> **Aim**
Pull out every line of the entries below that contains the word "Open".

> **Data to use**
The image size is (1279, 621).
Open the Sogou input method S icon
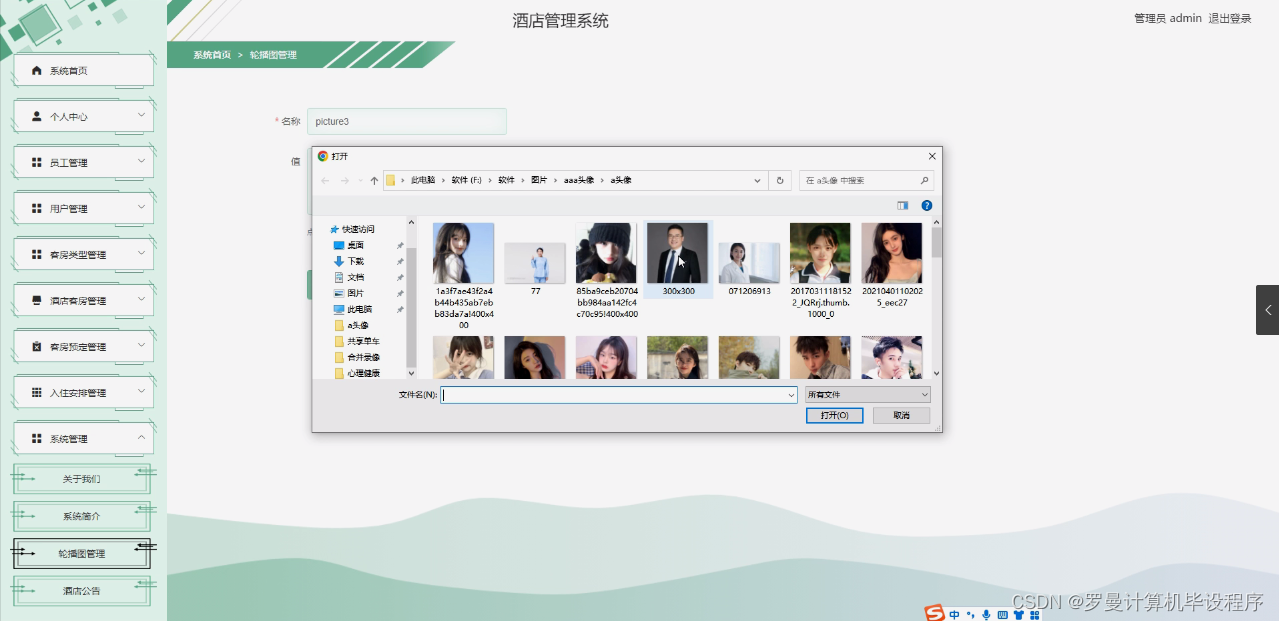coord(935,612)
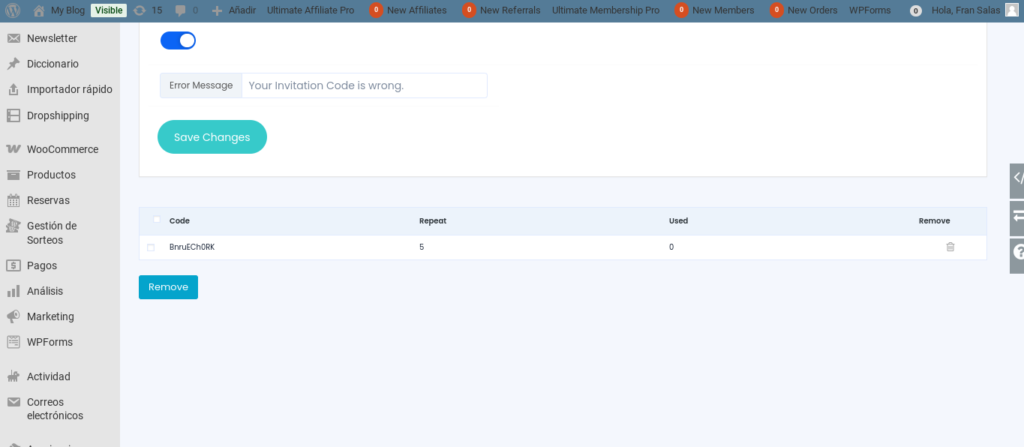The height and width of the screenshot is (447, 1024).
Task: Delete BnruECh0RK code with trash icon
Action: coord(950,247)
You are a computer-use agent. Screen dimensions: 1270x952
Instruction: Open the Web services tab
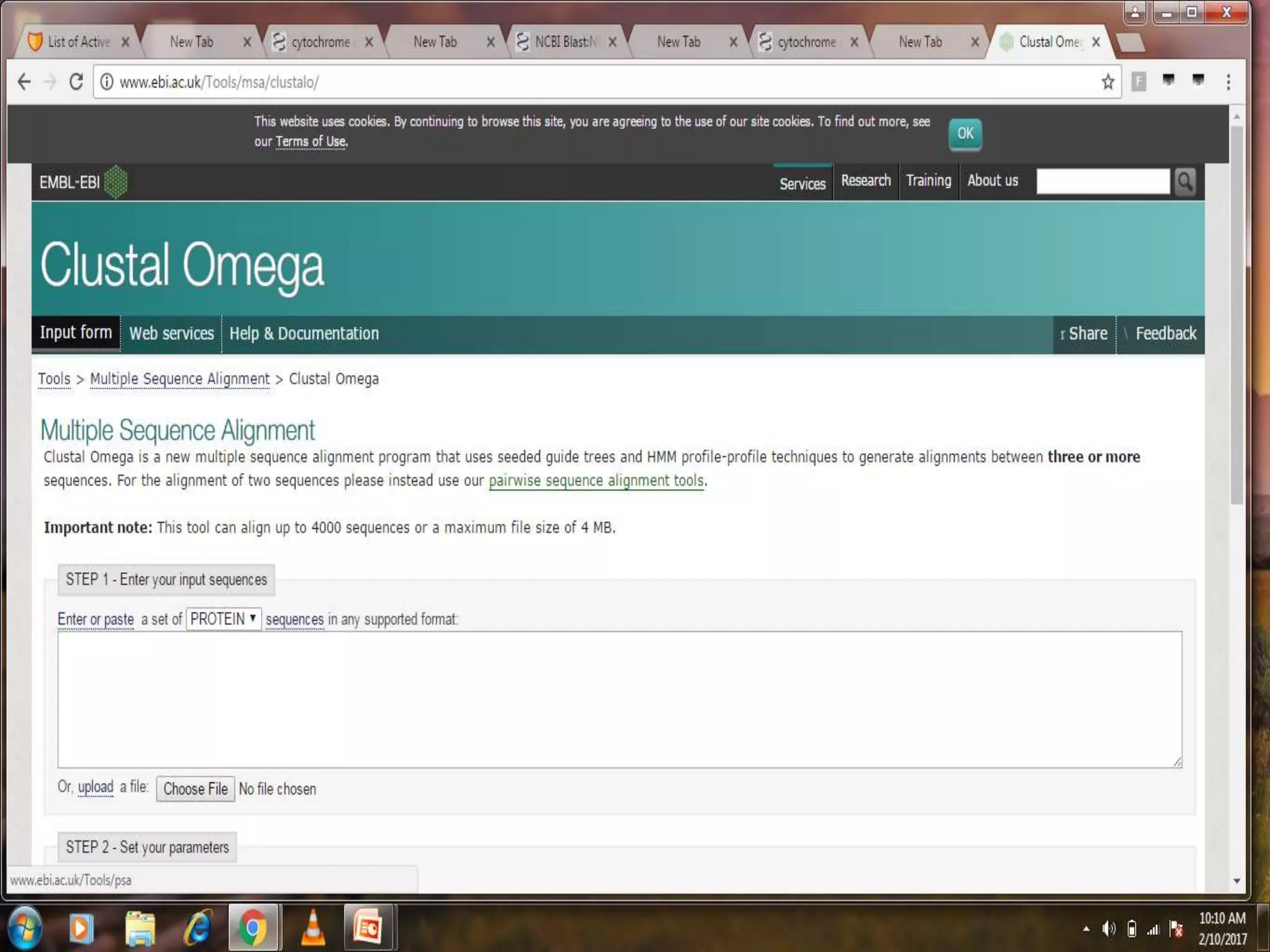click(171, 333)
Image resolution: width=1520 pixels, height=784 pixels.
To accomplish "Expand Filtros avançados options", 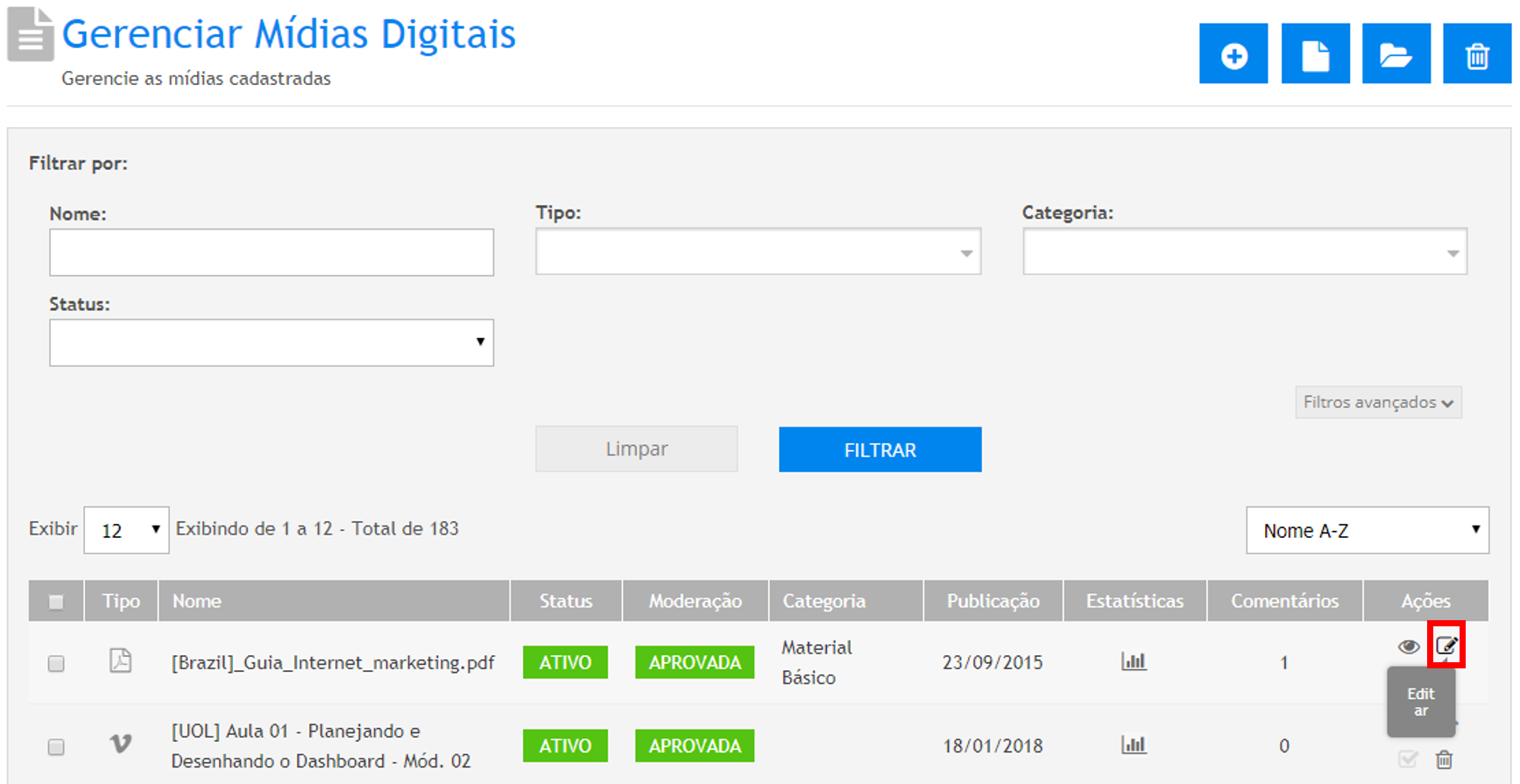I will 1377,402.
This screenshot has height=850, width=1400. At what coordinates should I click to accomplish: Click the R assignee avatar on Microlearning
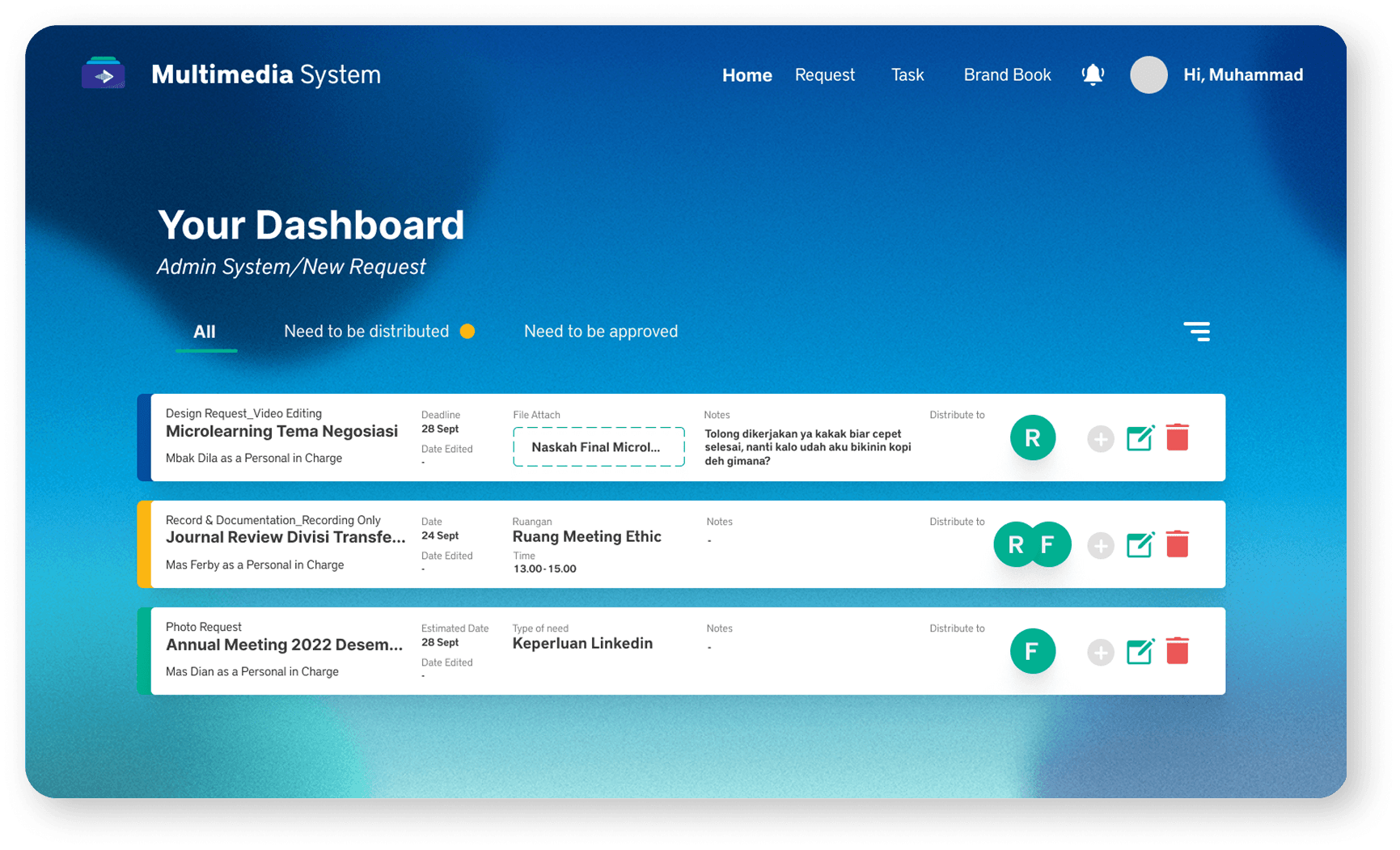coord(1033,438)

> **The reply**
Open the Sogou input method S icon
Instruction: Open the Web services tab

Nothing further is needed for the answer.